Task.
Each line of the data must be reproduced as it appears.

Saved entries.

====================

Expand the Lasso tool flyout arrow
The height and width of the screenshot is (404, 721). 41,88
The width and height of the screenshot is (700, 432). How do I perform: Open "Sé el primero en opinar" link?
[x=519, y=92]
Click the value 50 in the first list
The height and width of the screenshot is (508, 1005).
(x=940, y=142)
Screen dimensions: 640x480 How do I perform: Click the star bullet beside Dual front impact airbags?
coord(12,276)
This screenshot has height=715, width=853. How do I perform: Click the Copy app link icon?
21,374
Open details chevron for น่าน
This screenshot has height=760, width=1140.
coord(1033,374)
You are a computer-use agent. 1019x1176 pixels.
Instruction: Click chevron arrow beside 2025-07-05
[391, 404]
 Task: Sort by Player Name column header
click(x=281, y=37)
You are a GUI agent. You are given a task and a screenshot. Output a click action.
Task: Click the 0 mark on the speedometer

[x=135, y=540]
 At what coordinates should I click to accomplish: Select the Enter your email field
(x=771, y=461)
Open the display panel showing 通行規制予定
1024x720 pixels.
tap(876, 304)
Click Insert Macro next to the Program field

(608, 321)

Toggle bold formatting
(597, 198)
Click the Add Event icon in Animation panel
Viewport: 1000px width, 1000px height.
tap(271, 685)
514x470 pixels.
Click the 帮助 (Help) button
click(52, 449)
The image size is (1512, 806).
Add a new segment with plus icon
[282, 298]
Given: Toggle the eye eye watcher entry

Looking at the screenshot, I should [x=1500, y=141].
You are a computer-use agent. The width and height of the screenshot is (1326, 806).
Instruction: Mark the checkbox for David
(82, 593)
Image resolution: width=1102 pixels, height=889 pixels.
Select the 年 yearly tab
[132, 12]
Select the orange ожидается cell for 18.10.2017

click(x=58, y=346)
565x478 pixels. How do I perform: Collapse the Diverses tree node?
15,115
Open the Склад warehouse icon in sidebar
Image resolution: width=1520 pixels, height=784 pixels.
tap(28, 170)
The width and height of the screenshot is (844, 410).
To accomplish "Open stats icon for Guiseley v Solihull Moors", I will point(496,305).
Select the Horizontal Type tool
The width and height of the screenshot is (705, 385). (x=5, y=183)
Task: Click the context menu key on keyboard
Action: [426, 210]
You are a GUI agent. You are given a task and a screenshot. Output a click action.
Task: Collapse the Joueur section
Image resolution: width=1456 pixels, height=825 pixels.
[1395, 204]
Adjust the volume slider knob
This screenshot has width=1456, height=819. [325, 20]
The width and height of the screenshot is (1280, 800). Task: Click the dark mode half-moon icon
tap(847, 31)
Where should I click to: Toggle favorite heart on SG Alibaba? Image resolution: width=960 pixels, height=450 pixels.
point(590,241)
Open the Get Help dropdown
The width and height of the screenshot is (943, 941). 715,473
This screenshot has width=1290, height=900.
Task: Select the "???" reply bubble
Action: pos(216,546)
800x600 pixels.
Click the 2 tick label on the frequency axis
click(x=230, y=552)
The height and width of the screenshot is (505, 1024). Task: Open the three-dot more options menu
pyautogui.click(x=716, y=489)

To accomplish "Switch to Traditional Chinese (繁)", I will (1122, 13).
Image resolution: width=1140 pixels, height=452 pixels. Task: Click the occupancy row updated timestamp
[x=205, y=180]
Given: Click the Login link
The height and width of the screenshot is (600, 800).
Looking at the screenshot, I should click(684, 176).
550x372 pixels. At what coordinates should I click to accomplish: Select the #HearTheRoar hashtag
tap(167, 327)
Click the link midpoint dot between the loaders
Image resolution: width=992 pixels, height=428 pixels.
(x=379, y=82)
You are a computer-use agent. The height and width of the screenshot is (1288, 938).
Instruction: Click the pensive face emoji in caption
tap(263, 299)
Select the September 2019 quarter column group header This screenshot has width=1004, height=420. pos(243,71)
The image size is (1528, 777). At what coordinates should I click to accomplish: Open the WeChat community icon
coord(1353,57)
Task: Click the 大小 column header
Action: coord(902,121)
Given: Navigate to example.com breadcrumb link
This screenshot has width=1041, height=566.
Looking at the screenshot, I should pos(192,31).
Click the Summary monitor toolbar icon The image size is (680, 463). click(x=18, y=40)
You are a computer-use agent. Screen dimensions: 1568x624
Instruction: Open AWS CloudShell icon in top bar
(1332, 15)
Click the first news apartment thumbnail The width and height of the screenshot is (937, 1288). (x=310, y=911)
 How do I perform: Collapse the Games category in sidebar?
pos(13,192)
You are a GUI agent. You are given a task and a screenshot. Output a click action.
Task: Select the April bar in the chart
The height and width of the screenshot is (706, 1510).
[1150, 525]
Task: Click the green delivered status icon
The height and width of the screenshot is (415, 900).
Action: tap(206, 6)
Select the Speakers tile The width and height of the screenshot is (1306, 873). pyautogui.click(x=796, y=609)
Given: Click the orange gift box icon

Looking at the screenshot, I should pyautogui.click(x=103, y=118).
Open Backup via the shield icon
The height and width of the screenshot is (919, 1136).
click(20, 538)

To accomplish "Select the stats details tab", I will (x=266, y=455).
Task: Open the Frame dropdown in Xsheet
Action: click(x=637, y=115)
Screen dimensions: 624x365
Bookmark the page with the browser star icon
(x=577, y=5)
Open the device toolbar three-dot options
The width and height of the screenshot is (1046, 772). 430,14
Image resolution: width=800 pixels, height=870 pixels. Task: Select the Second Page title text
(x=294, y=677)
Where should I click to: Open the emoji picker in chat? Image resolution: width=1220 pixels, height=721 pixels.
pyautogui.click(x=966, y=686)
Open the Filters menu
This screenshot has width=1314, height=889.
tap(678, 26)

====================

Result for this exercise.
Expand the Lasso tool flyout arrow
The height and width of the screenshot is (404, 721). 41,88
The width and height of the screenshot is (700, 432). How do I perform: Open "Sé el primero en opinar" link?
[x=519, y=92]
Click the value 50 in the first list
The height and width of the screenshot is (508, 1005).
(x=940, y=142)
Screen dimensions: 640x480 How do I perform: Click the star bullet beside Dual front impact airbags?
coord(12,276)
This screenshot has height=715, width=853. How do I perform: Click the Copy app link icon?
21,374
Open details chevron for น่าน
This screenshot has height=760, width=1140.
coord(1033,374)
You are a computer-use agent. 1019x1176 pixels.
Instruction: Click chevron arrow beside 2025-07-05
[391, 404]
 Task: Sort by Player Name column header
click(x=281, y=37)
You are a GUI agent. You are given a task and a screenshot. Output a click action.
Task: Click the 0 mark on the speedometer

[x=135, y=540]
 At what coordinates should I click to accomplish: Select the Enter your email field
(x=771, y=461)
Open the display panel showing 通行規制予定
1024x720 pixels.
tap(876, 304)
Click Insert Macro next to the Program field

(608, 321)

Toggle bold formatting
(597, 198)
Click the Add Event icon in Animation panel
Viewport: 1000px width, 1000px height.
tap(271, 685)
514x470 pixels.
Click the 帮助 (Help) button
click(52, 449)
The image size is (1512, 806).
Add a new segment with plus icon
[282, 298]
Given: Toggle the eye eye watcher entry

Looking at the screenshot, I should [x=1500, y=141].
You are a computer-use agent. The width and height of the screenshot is (1326, 806).
Instruction: Mark the checkbox for David
(82, 593)
Image resolution: width=1102 pixels, height=889 pixels.
Select the 年 yearly tab
[132, 12]
Select the orange ожидается cell for 18.10.2017

click(x=58, y=346)
565x478 pixels. How do I perform: Collapse the Diverses tree node?
15,115
Open the Склад warehouse icon in sidebar
Image resolution: width=1520 pixels, height=784 pixels.
tap(28, 170)
The width and height of the screenshot is (844, 410).
To accomplish "Open stats icon for Guiseley v Solihull Moors", I will point(496,305).
Select the Horizontal Type tool
The width and height of the screenshot is (705, 385). (x=5, y=183)
Task: Click the context menu key on keyboard
Action: [426, 210]
You are a GUI agent. You are given a task and a screenshot. Output a click action.
Task: Collapse the Joueur section
Image resolution: width=1456 pixels, height=825 pixels.
[1395, 204]
Adjust the volume slider knob
This screenshot has width=1456, height=819. [325, 20]
The width and height of the screenshot is (1280, 800). Task: Click the dark mode half-moon icon
tap(847, 31)
Where should I click to: Toggle favorite heart on SG Alibaba? Image resolution: width=960 pixels, height=450 pixels.
point(590,241)
Open the Get Help dropdown
The width and height of the screenshot is (943, 941). 715,473
This screenshot has width=1290, height=900.
Task: Select the "???" reply bubble
Action: pos(216,546)
800x600 pixels.
Click the 2 tick label on the frequency axis
click(x=230, y=552)
The height and width of the screenshot is (505, 1024). Task: Open the three-dot more options menu
pyautogui.click(x=716, y=489)

To accomplish "Switch to Traditional Chinese (繁)", I will (1122, 13).
Image resolution: width=1140 pixels, height=452 pixels. Task: Click the occupancy row updated timestamp
[x=205, y=180]
Given: Click the Login link
The height and width of the screenshot is (600, 800).
Looking at the screenshot, I should click(684, 176).
550x372 pixels. At what coordinates should I click to accomplish: Select the #HearTheRoar hashtag
tap(167, 327)
Click the link midpoint dot between the loaders
Image resolution: width=992 pixels, height=428 pixels.
(x=379, y=82)
You are a computer-use agent. The height and width of the screenshot is (1288, 938).
Instruction: Click the pensive face emoji in caption
tap(263, 299)
Select the September 2019 quarter column group header This screenshot has width=1004, height=420. pos(243,71)
The image size is (1528, 777). At what coordinates should I click to accomplish: Open the WeChat community icon
coord(1353,57)
Task: Click the 大小 column header
Action: coord(902,121)
Given: Navigate to example.com breadcrumb link
This screenshot has width=1041, height=566.
Looking at the screenshot, I should pos(192,31).
Click the Summary monitor toolbar icon The image size is (680, 463). click(x=18, y=40)
You are a computer-use agent. Screen dimensions: 1568x624
Instruction: Open AWS CloudShell icon in top bar
(1332, 15)
Click the first news apartment thumbnail The width and height of the screenshot is (937, 1288). (x=310, y=911)
 How do I perform: Collapse the Games category in sidebar?
pos(13,192)
You are a GUI agent. You are given a task and a screenshot. Output a click action.
Task: Select the April bar in the chart
The height and width of the screenshot is (706, 1510).
[1150, 525]
Task: Click the green delivered status icon
The height and width of the screenshot is (415, 900).
Action: tap(206, 6)
Select the Speakers tile The width and height of the screenshot is (1306, 873). pyautogui.click(x=796, y=609)
Given: Click the orange gift box icon

Looking at the screenshot, I should pyautogui.click(x=103, y=118).
Open Backup via the shield icon
The height and width of the screenshot is (919, 1136).
click(20, 538)

To accomplish "Select the stats details tab", I will (x=266, y=455).
Task: Open the Frame dropdown in Xsheet
Action: click(x=637, y=115)
Screen dimensions: 624x365
Bookmark the page with the browser star icon
(x=577, y=5)
Open the device toolbar three-dot options
The width and height of the screenshot is (1046, 772). 430,14
Image resolution: width=800 pixels, height=870 pixels. Task: Select the Second Page title text
(x=294, y=677)
Where should I click to: Open the emoji picker in chat? Image resolution: width=1220 pixels, height=721 pixels.
pyautogui.click(x=966, y=686)
Open the Filters menu
This screenshot has width=1314, height=889.
tap(678, 26)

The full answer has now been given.